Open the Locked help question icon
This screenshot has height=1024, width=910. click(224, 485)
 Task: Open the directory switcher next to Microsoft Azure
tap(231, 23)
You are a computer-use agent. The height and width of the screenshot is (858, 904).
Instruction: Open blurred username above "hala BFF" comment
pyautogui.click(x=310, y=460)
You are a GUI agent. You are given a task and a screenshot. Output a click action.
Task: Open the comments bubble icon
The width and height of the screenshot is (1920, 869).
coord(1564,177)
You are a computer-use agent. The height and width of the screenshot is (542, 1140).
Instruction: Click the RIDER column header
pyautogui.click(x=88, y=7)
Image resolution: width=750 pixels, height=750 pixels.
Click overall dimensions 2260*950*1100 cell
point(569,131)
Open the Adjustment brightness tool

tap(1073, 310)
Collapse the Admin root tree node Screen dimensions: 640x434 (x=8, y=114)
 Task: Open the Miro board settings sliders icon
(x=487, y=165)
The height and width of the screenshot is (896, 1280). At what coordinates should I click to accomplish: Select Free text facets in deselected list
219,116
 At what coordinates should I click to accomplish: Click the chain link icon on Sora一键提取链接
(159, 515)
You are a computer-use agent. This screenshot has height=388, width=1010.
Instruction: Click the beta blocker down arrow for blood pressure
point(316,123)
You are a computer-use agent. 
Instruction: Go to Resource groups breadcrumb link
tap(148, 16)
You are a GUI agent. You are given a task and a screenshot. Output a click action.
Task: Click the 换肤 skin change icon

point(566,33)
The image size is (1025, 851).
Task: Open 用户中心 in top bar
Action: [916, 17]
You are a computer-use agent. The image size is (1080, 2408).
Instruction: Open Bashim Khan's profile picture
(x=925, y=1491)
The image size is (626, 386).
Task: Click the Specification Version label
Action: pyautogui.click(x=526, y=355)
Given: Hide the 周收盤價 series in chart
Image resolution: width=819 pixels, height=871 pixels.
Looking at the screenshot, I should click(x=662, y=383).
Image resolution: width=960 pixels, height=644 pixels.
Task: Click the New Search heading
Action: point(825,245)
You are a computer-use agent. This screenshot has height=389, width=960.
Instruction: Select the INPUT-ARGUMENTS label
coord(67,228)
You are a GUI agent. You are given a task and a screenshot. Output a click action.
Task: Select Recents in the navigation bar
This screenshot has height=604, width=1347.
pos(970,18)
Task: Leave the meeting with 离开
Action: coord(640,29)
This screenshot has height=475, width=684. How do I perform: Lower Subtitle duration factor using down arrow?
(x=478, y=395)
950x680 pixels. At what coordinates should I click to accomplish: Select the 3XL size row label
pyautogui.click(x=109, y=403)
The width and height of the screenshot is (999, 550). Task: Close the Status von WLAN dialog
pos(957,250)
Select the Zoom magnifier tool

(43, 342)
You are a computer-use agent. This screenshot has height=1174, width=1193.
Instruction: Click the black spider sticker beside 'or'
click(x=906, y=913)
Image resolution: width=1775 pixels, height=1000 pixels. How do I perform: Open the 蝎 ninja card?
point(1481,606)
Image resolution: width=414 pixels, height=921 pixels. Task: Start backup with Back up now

## WORK TASK
The response must contain every entry, each one identical to the original.

## TASK OUTPUT
Open the Locked help question icon
This screenshot has height=1024, width=910. click(224, 485)
 Task: Open the directory switcher next to Microsoft Azure
tap(231, 23)
You are a computer-use agent. The height and width of the screenshot is (858, 904).
Instruction: Open blurred username above "hala BFF" comment
pyautogui.click(x=310, y=460)
You are a GUI agent. You are given a task and a screenshot. Output a click action.
Task: Open the comments bubble icon
The width and height of the screenshot is (1920, 869).
coord(1564,177)
You are a computer-use agent. The height and width of the screenshot is (542, 1140).
Instruction: Click the RIDER column header
pyautogui.click(x=88, y=7)
Image resolution: width=750 pixels, height=750 pixels.
Click overall dimensions 2260*950*1100 cell
point(569,131)
Open the Adjustment brightness tool

tap(1073, 310)
Collapse the Admin root tree node Screen dimensions: 640x434 (x=8, y=114)
 Task: Open the Miro board settings sliders icon
(x=487, y=165)
The height and width of the screenshot is (896, 1280). At what coordinates should I click to accomplish: Select Free text facets in deselected list
219,116
 At what coordinates should I click to accomplish: Click the chain link icon on Sora一键提取链接
(159, 515)
You are a computer-use agent. This screenshot has height=388, width=1010.
Instruction: Click the beta blocker down arrow for blood pressure
point(316,123)
You are a computer-use agent. 
Instruction: Go to Resource groups breadcrumb link
tap(148, 16)
You are a GUI agent. You are given a task and a screenshot. Output a click action.
Task: Click the 换肤 skin change icon

point(566,33)
The image size is (1025, 851).
Task: Open 用户中心 in top bar
Action: [916, 17]
You are a computer-use agent. The image size is (1080, 2408).
Instruction: Open Bashim Khan's profile picture
(x=925, y=1491)
The image size is (626, 386).
Task: Click the Specification Version label
Action: pyautogui.click(x=526, y=355)
Given: Hide the 周收盤價 series in chart
Image resolution: width=819 pixels, height=871 pixels.
Looking at the screenshot, I should click(x=662, y=383).
Image resolution: width=960 pixels, height=644 pixels.
Task: Click the New Search heading
Action: point(825,245)
You are a computer-use agent. This screenshot has height=389, width=960.
Instruction: Select the INPUT-ARGUMENTS label
coord(67,228)
You are a GUI agent. You are given a task and a screenshot. Output a click action.
Task: Select Recents in the navigation bar
This screenshot has height=604, width=1347.
pos(970,18)
Task: Leave the meeting with 离开
Action: coord(640,29)
This screenshot has height=475, width=684. How do I perform: Lower Subtitle duration factor using down arrow?
(x=478, y=395)
950x680 pixels. At what coordinates should I click to accomplish: Select the 3XL size row label
pyautogui.click(x=109, y=403)
The width and height of the screenshot is (999, 550). Task: Close the Status von WLAN dialog
pos(957,250)
Select the Zoom magnifier tool

(43, 342)
You are a computer-use agent. This screenshot has height=1174, width=1193.
Instruction: Click the black spider sticker beside 'or'
click(x=906, y=913)
Image resolution: width=1775 pixels, height=1000 pixels. How do I perform: Open the 蝎 ninja card?
point(1481,606)
Image resolution: width=414 pixels, height=921 pixels. Task: Start backup with Back up now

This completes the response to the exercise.